§ **DESCRIPTION OF THE TASK**: Below are the records. Reproduce the line that contains "Save post with bookmark icon" and every line after it to the end, exactly and alone.

[Stored data entries]
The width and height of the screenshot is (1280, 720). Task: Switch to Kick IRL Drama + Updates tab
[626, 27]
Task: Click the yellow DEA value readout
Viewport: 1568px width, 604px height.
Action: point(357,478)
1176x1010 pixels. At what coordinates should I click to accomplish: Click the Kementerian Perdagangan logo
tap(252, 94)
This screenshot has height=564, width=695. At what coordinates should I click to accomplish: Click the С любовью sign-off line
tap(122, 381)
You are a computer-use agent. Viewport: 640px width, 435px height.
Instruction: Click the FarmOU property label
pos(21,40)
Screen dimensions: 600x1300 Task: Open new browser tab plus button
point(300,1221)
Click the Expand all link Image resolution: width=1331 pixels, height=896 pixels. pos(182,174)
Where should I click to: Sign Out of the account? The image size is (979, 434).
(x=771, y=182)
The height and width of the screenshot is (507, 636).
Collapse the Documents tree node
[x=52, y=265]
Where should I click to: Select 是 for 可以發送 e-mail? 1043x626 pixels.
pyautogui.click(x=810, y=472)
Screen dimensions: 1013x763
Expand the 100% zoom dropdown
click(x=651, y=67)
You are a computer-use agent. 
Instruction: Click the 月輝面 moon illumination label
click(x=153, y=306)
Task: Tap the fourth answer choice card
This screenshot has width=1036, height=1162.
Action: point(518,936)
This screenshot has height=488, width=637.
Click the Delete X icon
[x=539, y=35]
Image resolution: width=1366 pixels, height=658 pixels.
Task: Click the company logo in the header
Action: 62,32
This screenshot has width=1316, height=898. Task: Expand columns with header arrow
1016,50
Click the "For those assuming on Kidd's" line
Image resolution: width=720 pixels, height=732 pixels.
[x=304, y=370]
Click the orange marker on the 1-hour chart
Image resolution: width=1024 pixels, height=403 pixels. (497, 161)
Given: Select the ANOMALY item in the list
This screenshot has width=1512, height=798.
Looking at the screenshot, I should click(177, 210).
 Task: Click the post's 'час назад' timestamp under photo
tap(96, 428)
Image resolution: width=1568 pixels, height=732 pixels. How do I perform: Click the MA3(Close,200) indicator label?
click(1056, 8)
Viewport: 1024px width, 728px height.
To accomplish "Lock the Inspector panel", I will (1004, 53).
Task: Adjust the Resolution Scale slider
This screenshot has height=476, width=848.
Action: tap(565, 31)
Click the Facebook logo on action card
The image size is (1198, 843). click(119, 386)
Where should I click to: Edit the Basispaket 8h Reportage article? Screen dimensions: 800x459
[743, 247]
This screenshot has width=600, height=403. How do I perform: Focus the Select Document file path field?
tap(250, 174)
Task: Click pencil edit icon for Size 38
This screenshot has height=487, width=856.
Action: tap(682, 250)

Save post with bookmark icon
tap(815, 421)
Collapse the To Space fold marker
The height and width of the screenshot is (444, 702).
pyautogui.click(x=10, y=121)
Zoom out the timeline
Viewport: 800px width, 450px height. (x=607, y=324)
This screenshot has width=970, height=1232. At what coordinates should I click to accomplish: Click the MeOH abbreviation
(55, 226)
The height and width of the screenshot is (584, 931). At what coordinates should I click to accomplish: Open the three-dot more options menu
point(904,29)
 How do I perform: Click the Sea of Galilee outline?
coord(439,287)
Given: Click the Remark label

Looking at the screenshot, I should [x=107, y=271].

§ **ANSWER AREA**:
Save post with bookmark icon
tap(815, 421)
Collapse the To Space fold marker
The height and width of the screenshot is (444, 702).
pyautogui.click(x=10, y=121)
Zoom out the timeline
Viewport: 800px width, 450px height. (x=607, y=324)
This screenshot has width=970, height=1232. At what coordinates should I click to accomplish: Click the MeOH abbreviation
(55, 226)
The height and width of the screenshot is (584, 931). At what coordinates should I click to accomplish: Open the three-dot more options menu
point(904,29)
 How do I perform: Click the Sea of Galilee outline?
coord(439,287)
Given: Click the Remark label

Looking at the screenshot, I should [x=107, y=271].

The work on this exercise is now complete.